Walmart tell me that the Data Café system has led to a reduction in the time it takes from a problem being spotted in the numbers to a solution being proposed from an average of two to three weeks down to around 20 minutes.
The Data Café uses a constantly refreshed database consisting of 200 billion rows of transactional data – and that only represents the most recent few weeks of business!
On top of that it pulls in data from 200 other sources, including meteorological data, economic data, telecoms data, social media data, gas prices and a database of events taking place in the vicinity of Walmart stores.
Walmart’s real-time transactional database consists of 40 petabytes of data. Huge though this volume of transactional data is, it only includes from the most recent weeks’ data, as this is where the value, as far as real-time analysis goes, is to be found. Data from across the chain’s stores, online divisions and corporate units are stored centrally on Hadoop (a distributed data storage and data management system).
CTO Jeremy King has described the approach as “data democracy” as the aim is to make it available to anyone in the business who can make use of it. At some point after the adoption of distributed Hadoop framework in 2011, analysts became concerned that the volume was growing at a rate that could hamper their ability to analyse it. As a result, a policy of “intelligently managing” data collection was adopted which involved setting up several systems designed to refine and categorize the data before it was stored. Other technologies in use include Spark and Cassandra, and languages including R and SAS are used to develop analytical applications.
With an analytics operation as ambitious as the one planned by Walmart, the rapid expansion required a large intake of new staff, and finding the right people with the right skills proved difficult. This problem is far from restricted to Walmart: a recent survey by researchers Gartner found that more than half of businesses feel their ability to carry out Big Data analytics is hampered by difficulty in hiring the appropriate talent.
One of the approaches Walmart took to solving this was to turn to crowdsourced data science competition website Kaggle – which I profile in Chapter 44.1
Kaggle set users of the website a challenge involving predicting how promotional and seasonal events such as stock-clearance sales and holidays would influence sales of a number of different products. Those who came up with models that most closely matched the real-life data gathered by Walmart were invited to apply for positions on the data science team. In fact, one of those who found himself working for Walmart after taking part in the competition was Naveen Peddamail, whose thoughts I have included in this chapter.
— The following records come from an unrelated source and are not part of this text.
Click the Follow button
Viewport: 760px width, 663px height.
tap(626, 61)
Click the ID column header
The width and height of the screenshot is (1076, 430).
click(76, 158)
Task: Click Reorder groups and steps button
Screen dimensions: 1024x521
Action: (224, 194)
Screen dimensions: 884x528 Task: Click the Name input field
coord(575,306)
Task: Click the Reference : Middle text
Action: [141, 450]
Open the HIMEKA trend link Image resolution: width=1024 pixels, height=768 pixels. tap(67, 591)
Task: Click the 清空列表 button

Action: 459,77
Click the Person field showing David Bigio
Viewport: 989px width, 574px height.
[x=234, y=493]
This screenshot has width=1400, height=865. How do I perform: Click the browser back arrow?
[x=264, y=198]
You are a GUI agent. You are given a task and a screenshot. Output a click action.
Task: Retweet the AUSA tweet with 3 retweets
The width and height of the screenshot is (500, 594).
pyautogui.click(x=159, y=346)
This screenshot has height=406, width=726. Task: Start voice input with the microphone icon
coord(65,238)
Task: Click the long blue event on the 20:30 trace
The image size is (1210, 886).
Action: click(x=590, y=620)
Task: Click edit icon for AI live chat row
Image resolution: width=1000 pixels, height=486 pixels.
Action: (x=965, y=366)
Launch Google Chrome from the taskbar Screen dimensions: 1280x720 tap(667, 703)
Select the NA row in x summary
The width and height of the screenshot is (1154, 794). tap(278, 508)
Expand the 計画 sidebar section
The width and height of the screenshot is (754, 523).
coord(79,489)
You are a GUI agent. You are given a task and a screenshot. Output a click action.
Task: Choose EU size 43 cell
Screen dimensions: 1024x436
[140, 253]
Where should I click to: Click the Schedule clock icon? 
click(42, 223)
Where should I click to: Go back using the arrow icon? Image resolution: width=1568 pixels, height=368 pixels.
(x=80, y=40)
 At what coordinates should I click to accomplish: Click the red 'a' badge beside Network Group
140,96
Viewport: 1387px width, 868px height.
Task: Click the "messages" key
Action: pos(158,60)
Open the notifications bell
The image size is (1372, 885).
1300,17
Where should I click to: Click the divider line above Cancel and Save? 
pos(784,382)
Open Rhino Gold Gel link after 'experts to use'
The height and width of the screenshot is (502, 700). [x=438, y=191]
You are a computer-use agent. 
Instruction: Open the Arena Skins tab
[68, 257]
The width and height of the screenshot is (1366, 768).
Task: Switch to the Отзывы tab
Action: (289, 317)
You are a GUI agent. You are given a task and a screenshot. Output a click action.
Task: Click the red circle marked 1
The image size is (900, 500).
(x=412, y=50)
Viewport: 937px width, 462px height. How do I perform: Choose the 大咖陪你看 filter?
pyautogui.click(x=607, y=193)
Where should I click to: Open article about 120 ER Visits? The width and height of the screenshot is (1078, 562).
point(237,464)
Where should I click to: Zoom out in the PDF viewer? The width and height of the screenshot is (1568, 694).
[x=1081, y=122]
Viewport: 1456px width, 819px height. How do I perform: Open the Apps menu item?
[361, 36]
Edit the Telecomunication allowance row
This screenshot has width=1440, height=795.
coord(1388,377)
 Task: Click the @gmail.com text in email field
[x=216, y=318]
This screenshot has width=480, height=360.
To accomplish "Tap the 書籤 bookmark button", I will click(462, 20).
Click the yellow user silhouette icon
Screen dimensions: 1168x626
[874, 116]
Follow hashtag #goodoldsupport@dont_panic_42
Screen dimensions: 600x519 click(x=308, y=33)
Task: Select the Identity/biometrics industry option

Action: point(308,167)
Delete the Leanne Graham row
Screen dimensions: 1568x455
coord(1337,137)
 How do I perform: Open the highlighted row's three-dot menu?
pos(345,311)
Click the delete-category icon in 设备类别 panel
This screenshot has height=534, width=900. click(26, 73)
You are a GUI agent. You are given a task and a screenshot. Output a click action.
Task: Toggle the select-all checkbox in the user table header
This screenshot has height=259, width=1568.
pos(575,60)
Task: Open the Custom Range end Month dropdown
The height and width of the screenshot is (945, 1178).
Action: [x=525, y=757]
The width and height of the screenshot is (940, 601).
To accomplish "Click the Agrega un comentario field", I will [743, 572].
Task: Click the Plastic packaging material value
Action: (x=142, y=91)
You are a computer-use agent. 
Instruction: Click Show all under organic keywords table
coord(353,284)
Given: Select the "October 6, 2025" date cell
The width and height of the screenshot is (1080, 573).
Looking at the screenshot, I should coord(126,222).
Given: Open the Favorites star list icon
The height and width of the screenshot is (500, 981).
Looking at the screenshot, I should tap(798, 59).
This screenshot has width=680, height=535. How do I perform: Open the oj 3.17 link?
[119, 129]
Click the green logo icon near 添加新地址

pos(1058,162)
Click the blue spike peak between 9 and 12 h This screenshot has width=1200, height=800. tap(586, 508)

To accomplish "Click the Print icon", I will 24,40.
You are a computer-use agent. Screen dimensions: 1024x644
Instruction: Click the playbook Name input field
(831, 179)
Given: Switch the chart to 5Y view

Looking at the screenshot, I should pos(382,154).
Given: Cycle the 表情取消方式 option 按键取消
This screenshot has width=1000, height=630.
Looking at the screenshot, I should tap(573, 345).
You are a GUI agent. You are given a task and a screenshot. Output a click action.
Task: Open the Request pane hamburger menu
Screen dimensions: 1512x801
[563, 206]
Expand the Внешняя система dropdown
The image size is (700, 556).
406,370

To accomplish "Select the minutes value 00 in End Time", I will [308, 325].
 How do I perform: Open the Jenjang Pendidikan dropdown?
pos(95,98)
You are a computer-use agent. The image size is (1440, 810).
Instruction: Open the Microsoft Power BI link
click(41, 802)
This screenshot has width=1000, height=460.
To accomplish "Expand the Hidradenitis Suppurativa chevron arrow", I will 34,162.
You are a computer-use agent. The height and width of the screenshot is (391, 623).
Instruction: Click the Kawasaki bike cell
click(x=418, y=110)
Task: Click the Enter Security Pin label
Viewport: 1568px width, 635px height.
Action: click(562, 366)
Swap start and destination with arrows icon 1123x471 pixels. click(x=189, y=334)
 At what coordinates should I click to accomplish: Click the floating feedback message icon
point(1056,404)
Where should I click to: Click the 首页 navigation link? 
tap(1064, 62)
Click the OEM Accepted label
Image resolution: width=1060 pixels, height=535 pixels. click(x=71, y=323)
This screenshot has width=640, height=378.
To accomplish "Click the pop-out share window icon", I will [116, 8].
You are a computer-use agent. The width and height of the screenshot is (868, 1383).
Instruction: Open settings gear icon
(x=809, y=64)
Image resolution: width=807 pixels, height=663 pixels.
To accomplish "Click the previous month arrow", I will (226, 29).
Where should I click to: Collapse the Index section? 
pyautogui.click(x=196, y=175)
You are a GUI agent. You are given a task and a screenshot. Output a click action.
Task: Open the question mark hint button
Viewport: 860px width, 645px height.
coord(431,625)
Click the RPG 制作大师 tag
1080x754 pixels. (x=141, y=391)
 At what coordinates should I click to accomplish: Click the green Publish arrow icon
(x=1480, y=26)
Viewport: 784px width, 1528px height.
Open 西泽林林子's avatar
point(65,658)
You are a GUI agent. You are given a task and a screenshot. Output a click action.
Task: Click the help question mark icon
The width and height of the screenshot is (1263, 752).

Once a new analyst starts at Walmart, they are put through their Analytics Rotation Program. This sees them moved through each different team with responsibility for analytical work, to allow them to gain a broad overview of how analytics is used across the business.
Walmart’s senior recruiter for its Information Systems Operation, Mandar Thakur, told me: “The Kaggle competition created a buzz about Walmart and our analytics organization. People always knew that Walmart generates and has a lot of data, but the best part was that this let people see how we are using it strategically.”
Supermarkets are big, fast, constantly changing businesses that are complex organisms consisting of many individual subsystems. This makes them an ideal business in which to apply Big Data analytics.
Success in business is driven by competition. Walmart have always taken a lead in data-driven initiatives, such as loyalty and reward programmes, and by wholeheartedly committing themselves to the latest advances in real-time, responsive analytics they have shown they plan to remain competitive.
Bricks ‘n’ mortar retail may be seen as “low tech” – almost Stone Age, in fact – compared to their flashy, online rivals but Walmart have shown that cutting-edge Big Data is just as relevant to them as it is to Amazon or Alibaba.2 Despite the seemingly more convenient options on offer, it appears that customers, whether through habit or preference, are still willing to get in their cars and travel to shops to buy things in person. This means there is still a huge market out there for the taking, and businesses that make best use of analytics in order to drive efficiency and improve their customers’ experience are set to prosper.
1. Kaggle (2015) Predict how sales of weather-sensitive products are affected by snow and rain, https://www.kaggle.com/c/walmart-recruiting-sales-in-stormy-weather, accessed 5 January 2016.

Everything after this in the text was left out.